Makalemde, Der - rida'nın ölüm çalışmasının (bkz. yaşam çalışması) bu özel
bölümüne odaklanacağım; yani, ölen arkadaşları için yazdığı yas metinlerine, metinsel
yasında sadakat, dostluk ve diğerini ‘çevreleyen’ retoriğe özel dikkat göstererek.
Giriş
‘Ölümümü yazılı olarak yaşıyorum’—Derrida, 2004 yazında verdiği son
röportajında, pankreas kanserinden öldüğünü bilerek iddia etti (Derrida
2007: 33). Anahtar kelime, ölüm (mort), sadece bu röportaj boyunca değil,
aynı zamanda tüm eserlerinde de yankılanıyor. Yazılarında— Aporias ve
Körlerin Anıları ile başlayarak, Glas ve Marx'ın Hayaletleri aracılığıyla, Ölüm ve
Demeure: Kurgu ve Tanıklık Armağanı'na (yalnızca kısa denemelerinin ve
incelemelerinin birçoğundan ayrı olarak en ünlü eserleri incelemek için) -
ölüm temalaştırılmıştır. Derrida'nın ölüm takıntısı iyi bilinmektedir, iyi
belgelenmiştir ve son eleştirel söylemlerde analiz edilmiştir. Öngörücü bakım
(addon), hava ve su kalitesi izleme (addon) ve en önemlisi,
* EVA ANTAL (PhD) is Professor of English Literature and Philosophy at Eszterházy Ká - roly
University, Institute of English and American Studies in Eger, Hungary. Neoklasik ve
Romantik İngiliz Edebiyatı ve kültürünün yanı sıra edebi teoride uzmanlaşmıştır. E - posta:
antal.eva@uni-eszterhazy.hu.
Yas Politikaları
Derrida'nın son derece kişisel yas metinleri, Derida'nın eserlerinin iki seçkin
çevirmeni olan Pascale - Anne Brault ve Michael Naas tarafından düzenlenen The
Work of Mourning başlıklı benzersiz bir kitapta İngilizce olarak toplandı ve
yayınlandı. İngilizce koleksiyon 2001 'de yayınlanırken, Fransızca baskısı daha
sonra 2003' te Chaque fois unique, la fin du monde (Her Zaman Benzersiz,
Dünyanın Sonu) başlıklı çıktı. Bu, Derida'nın ilk olarak çeviride yayınlanan tek
kitabıdır, ancak yas ve hatıra yazılarının birçoğu dergi makaleleri veya diğer
koleksiyonlarda görünmüştür. Tamamen farklı başlıklar, ilk tercüme edilen
kitabın yayınlanmasının Derrida'nın fikri olmadığını da göstermektedir. Fransız
kolleksiyonu - bu durumda, çevirinin ‘dönüşü' olan orijinali - bir önsöz (' Avant-
proposal ') ve iki cildin yayınlanması arasındaki zaman boşluğunda ölen Gérard
Granel ve Maurice Blanchot'a adanmış diğer iki metinle genişletilmiştir. Fransız
önsözünde ‘Derrida, Fransa'da böyle bir koleksiyonun inisiyatifini almaya asla
cesaret edemeyeceğini not eder’ ve bunun Brault ve Naas'ın eseri olduğunu iddia
eder, ‘bu onların kitabıdır’ (Royle 2009: 68 'den alıntı, orijinalinde vurgu).

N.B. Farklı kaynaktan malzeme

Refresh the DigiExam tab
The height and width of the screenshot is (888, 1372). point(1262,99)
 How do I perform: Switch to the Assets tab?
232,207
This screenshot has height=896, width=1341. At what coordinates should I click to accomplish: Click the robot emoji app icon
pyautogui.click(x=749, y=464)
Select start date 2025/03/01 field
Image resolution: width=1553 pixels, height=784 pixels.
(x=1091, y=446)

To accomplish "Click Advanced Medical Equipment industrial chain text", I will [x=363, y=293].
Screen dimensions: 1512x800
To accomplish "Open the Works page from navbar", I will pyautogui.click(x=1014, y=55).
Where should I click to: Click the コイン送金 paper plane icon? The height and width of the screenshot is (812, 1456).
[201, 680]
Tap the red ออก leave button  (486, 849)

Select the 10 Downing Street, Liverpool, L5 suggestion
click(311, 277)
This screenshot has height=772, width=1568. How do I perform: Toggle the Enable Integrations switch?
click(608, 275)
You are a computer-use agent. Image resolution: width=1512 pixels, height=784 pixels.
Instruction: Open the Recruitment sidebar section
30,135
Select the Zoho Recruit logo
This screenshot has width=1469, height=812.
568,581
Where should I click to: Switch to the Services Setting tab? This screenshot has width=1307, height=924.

Naas, Derrida'nın 2003 baharında pankreas kanseri teşhisi konduktan sonra
Fransızca baskının önsözünü yazdığını ve çalışmayı ‘bir veda kitabı' ve ‘veda’
olarak tasarladığını belirtiyor (Naas 2008: 230-231). Ve şimdi, 2010 'da, Derrida'nın
ölümünden altı yıl sonra, bu ölüler kitabında ve şaşırtıcı (yeniden)dönüşte, hortlak
sahneye konur.
The Work of Mourning on dört metin içeriyor.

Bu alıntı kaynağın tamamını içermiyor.